To me AIC makes sense if loglik is really log of a probability 
(which would make it a measure of information).
And the probability depends on these deltas.  Which are not 
necessarily the same for all values of the response variable.
I can see the AIC reported as a sort of "AIC density" which
has to be multiplied by the size of a neighborhood representing
the intervals for all the outputs.

 > Put another way, as long as our implicit dx is the *same*
 > throughout our equations, we can ignore it.
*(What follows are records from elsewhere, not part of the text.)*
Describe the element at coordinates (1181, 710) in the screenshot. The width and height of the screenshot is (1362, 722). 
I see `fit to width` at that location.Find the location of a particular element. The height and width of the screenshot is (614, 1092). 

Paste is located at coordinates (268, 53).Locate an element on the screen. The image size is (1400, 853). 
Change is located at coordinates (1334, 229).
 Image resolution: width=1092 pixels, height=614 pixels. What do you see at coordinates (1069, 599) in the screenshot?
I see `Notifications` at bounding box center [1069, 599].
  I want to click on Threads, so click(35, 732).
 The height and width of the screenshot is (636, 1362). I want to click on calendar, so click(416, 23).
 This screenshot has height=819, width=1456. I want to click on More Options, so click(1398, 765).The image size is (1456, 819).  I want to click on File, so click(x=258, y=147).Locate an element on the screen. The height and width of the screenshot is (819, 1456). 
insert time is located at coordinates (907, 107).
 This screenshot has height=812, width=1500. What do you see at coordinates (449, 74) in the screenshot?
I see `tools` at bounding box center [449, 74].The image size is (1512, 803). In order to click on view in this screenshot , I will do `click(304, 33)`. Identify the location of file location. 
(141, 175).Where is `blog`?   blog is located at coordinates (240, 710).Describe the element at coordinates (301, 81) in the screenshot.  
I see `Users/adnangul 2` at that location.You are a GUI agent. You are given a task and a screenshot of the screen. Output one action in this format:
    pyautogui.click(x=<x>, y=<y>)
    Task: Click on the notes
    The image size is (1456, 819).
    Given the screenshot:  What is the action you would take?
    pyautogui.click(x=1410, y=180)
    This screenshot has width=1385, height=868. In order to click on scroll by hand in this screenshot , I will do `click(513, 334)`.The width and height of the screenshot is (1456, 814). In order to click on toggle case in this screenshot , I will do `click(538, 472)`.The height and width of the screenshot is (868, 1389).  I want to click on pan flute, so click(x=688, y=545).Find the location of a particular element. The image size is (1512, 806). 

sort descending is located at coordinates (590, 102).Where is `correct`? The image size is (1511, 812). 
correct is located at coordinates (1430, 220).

Equations?  I think it's ok, at least for this argument, to 
imagine that the independent variables are exact and that the 
model is exact, but if you want to compute a probability of the
output (dependent variable) then considering the output values 
exact would mean a probability of zero for any continuous 
distribution.  The probability of the output makes sense if
the outputs are all changed to ranges reflecting measurement
error (and for that matter the information content of the
outputs).  If all of the values of the dependent variable have 
the same delta (which would be unusual if the measurements 
cover several orders of magnitude), and assuming that delta
is small enough so that the PDF doesn't change much over
any of those ranges then the probability would be
 your "density" likelihood function * (delta ^ #datapoints).
Your loglik density could be viewed as the probability if all 
of the deltas = 1, and when loglik>0 then clearly the pdf 
changes a lot over that delta.

So you're assuming several conditions that are not always met.
Or making several approximations that can sometimes be good and 
other times be bad.  (I guess you'll say, yes, and a lot more
assumptions/approximations besides!)

Especially when the output values range over several orders of
magnitude it seems unlikely that they represent intervals of
the same size and much more likely that the logs represent
intervals of similar sizes.  
In any case, the intervals can't be the same sizes for both 
the original outputs and their logs.

It occurs to me that your approximation of just measuring the 
pdf at one point assumes the same value for the entire interval, 
which makes all of the deltas independent - the formula above 
could be claimed to account for different deltas by changing
delta ^ #datapoints with the product of the deltas.  
But really each interval should be evaluated on the CDF to 
account for the fact that the PDF changes over the interval.

Do you agree that the probabilities I would compute with 
ranges of outputs would be comparable to those I'd compute
with log transformed ranges in another model?  I had the
impression before that this was the same correction as the 
one you've referred to (not quite described).  But it now
occurs to me that your correction may only be correcting for
the size of the intervals, and not also for the changes in
the PDF over the intervals.  

Where can I find more details on the correction for 
transformation of the output variable?

 >  The other complication is that the likelihood of a mixed model
 > *does* involve an integral (but it's an integral over the random
 > effects, and doesn't come into the argument above).

I think I understand that random effects involve an integral,
but I don't yet see the complication that introduces.
Perhaps it's related to how that integral is evaluated?